§ **TASK TO COMPLETE**
Where does the string "computer" appear in the listing below? Copy every line where it does.

§ **DATASET CONTENT**
*** Block opens ***

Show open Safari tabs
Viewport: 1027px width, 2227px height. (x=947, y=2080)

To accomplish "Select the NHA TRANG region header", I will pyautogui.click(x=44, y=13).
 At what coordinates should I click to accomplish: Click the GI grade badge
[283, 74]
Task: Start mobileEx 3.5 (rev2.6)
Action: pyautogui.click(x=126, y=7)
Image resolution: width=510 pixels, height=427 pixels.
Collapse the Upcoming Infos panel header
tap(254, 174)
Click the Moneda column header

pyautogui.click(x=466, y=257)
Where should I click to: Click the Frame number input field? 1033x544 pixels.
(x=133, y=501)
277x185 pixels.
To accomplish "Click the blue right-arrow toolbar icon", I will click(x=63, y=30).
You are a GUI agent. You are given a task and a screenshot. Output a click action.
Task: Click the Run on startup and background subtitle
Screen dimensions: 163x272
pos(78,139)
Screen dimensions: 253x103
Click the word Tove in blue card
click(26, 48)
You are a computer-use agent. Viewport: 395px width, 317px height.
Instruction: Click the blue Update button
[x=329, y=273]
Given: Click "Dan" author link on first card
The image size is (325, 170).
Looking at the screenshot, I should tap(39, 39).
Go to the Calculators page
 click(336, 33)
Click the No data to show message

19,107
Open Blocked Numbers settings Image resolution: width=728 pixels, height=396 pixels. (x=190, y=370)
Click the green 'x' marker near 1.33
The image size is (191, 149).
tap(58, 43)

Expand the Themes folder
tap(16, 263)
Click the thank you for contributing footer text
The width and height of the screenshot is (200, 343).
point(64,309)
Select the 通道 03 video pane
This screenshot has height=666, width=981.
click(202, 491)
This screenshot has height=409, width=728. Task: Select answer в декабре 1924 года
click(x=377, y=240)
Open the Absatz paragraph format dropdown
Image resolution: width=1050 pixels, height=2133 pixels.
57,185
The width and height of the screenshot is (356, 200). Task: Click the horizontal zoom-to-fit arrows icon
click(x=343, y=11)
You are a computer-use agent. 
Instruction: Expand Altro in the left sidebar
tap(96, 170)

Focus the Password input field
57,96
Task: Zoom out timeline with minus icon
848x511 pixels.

*** Block closes ***

§ **RESPONSE FOR THIS EXERCISE**
You are a computer-use agent. Viewport: 395px width, 317px height.
You are a computer-use agent. 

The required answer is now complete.